XИ вот уже мчатся они на рассвете по степному приволью, мчатся атаковать море, голыми саблями рубить бронированные военные корабли.
Было безумием идти в такой рейд, было сумасбродством с такими силами выступать на Хорлы — отрядом легкой конницы при двух пулеметных тачанках атаковать военные корабли интервентов. Конницей на корабли! Не укладывалось это ни в какие уставы, противоречило всем тактикам и стратегиям, и если вчерашний прапорщик Килигей пошел на такое вопиющее нарушение военной науки, то только потому, что твердо верил в счастливую революционную звезду свою и своих хлопцев.
Вечером, перед тем как выступить в поход, Килигей построил на площади все повстанческое войско.
— Перед нами не простой рейд, — обратился он к бойцам. — На Антанту идем, на гибель, может, идем, потому надо, чтобы дисциплина в наших рядах была железная. Я никого не принуждаю, все мы добровольцы, но если кто встал уже под наше знамя, так не фордыбачь, выполняй свой революционный долг до конца. Пока еще не вышли — предупреждаю всех, что у меня, если кто отстанет в бою хоть на шаг, тому — смерть. За случай невыстрела — позор и изгнание из отряда. Мародеров я ликвидирую на месте. Если кто к такой дисциплине не готовый или, может, чует в душе страх перед дредноутами, такой лучше пускай сразу скажет, чтоб потом паники нам не разводил.
Он помолчал, послушал.
— Ну, коли кто есть — говори. Отпущу. Все равно коней на всех не хватит.
Воцарилась тишина.
— А ничего за это не будет? — послышалось вдруг из рядов.
— Ничего!
Качнулась шеренга, и по всей форме — три шага вперед — выступил подпоясанный путом, с герлыгой вместо винтовки… Мефодий Кулик!
— Люди добрые! Пытал тут Дмитро, кто чует страх на душе. Я чую страх на душе. Ну куда я с этой вот герлыгою да против их дредноутов? У них же там орудия такие, что и человек в стволище пролезет! Как ахнет, как шарахнет…
— Довольно, — оборвал его Килигей. — Оставайся, высиживай дома цыплят к весне… Больше охотников нету?
— Не-ету! Не-ету! — весело, стоголосо раскатилось в ответ.
Килигей подал команду на перекличку.
— Первый! Второй! Третий! — громко, отрывисто стам выкрикивать с правого фланга фронтовики.
Килигей стоял перед строем и с затаенной радостью слушал расчет: десятый… двадцатый… сотый… двухсотый! Это уже сила! Пускай еще плохо вооружены, пускай даже по одной на каждого не хватает тяжелых, окованных белой херсонской жестью гранат, которые повстанцы назвали уже «гусаками», пускай! Зато есть руки, что сами рвутся в бой, есть сердца, пылающие революционным огнем, жгучей жаждой очистить родную землю от интервентов!
Светает, светает над степью…
Грозно топочет по тракту конница, покачиваются в предрассветной мгле серые солдатские шапки да косматые чабанские папахи — по три в ряд.
С детства знаком этот путь Килигею. Когда-то шел этим шляхом в неволе, батрацкими ногами месил он здесь горячую пыль, а сейчас возвращается мстителем, борцом за свободу, командиром повстанческого отряда.
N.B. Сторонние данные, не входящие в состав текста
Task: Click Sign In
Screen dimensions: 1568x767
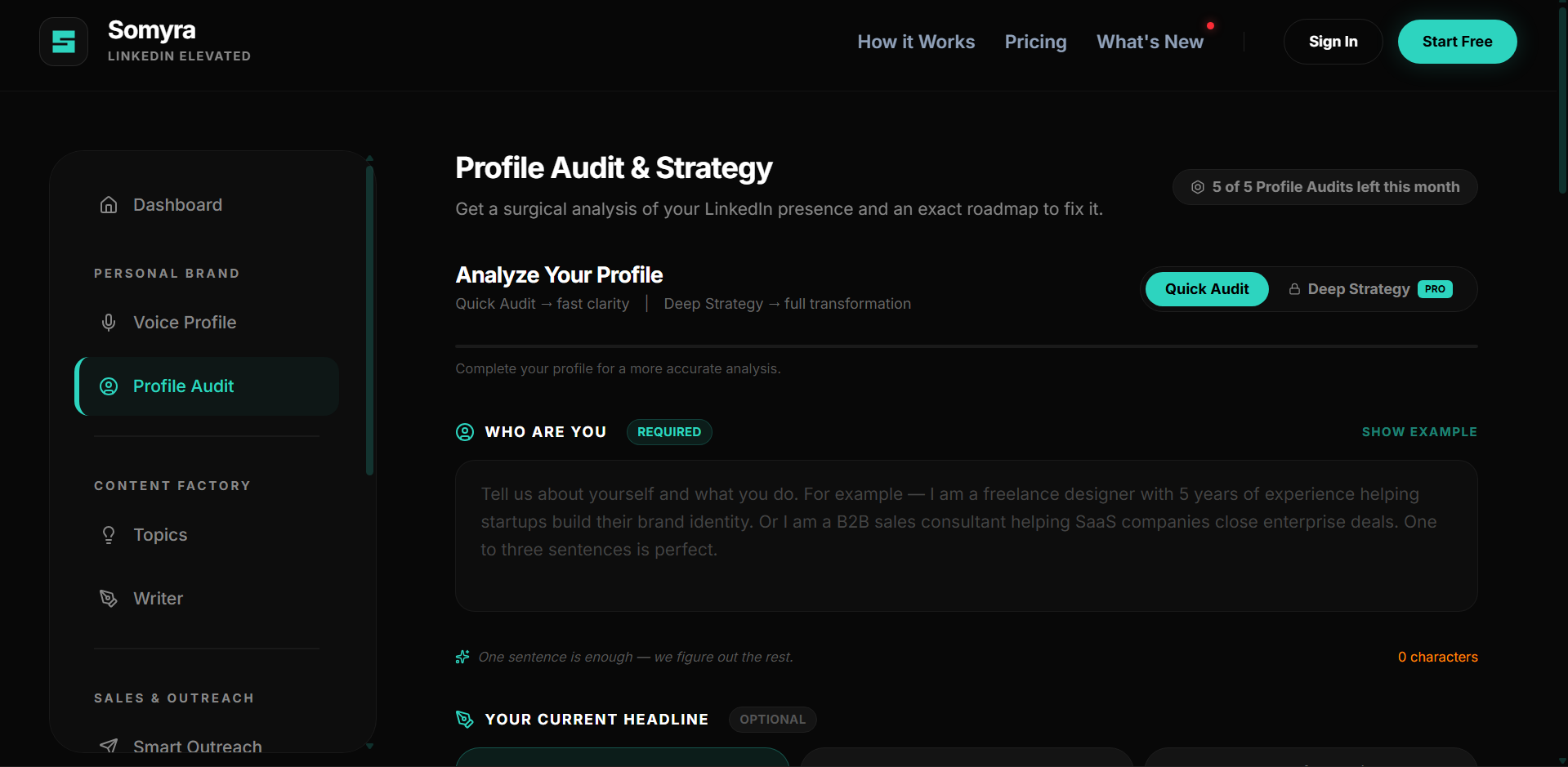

Рядом едет Баржак, едут в первых рядах хорлянские ревкомовцы, больше все бывшие грузчики, все те, с кем проходила его молодость на портовых фальцфейновских эстакадах… Эстакады, тяжелые ковши, пот заливает глаза… Даже в такую пору, перед рассветом, когда, обессиленные после целой ночи работы, они падали с ног под тяжестью груза, в Морском саду пани Софьи еще, бывало, гремит оркестр, парусные яхты катают по заливу гостей, безудержно бушует пьяная оргия. Пили там французские вина, а закусывали живыми хорлянскими устрицами, которые пани Софья специально разводила неподалеку от порта на собственном так называемом устричном заводе.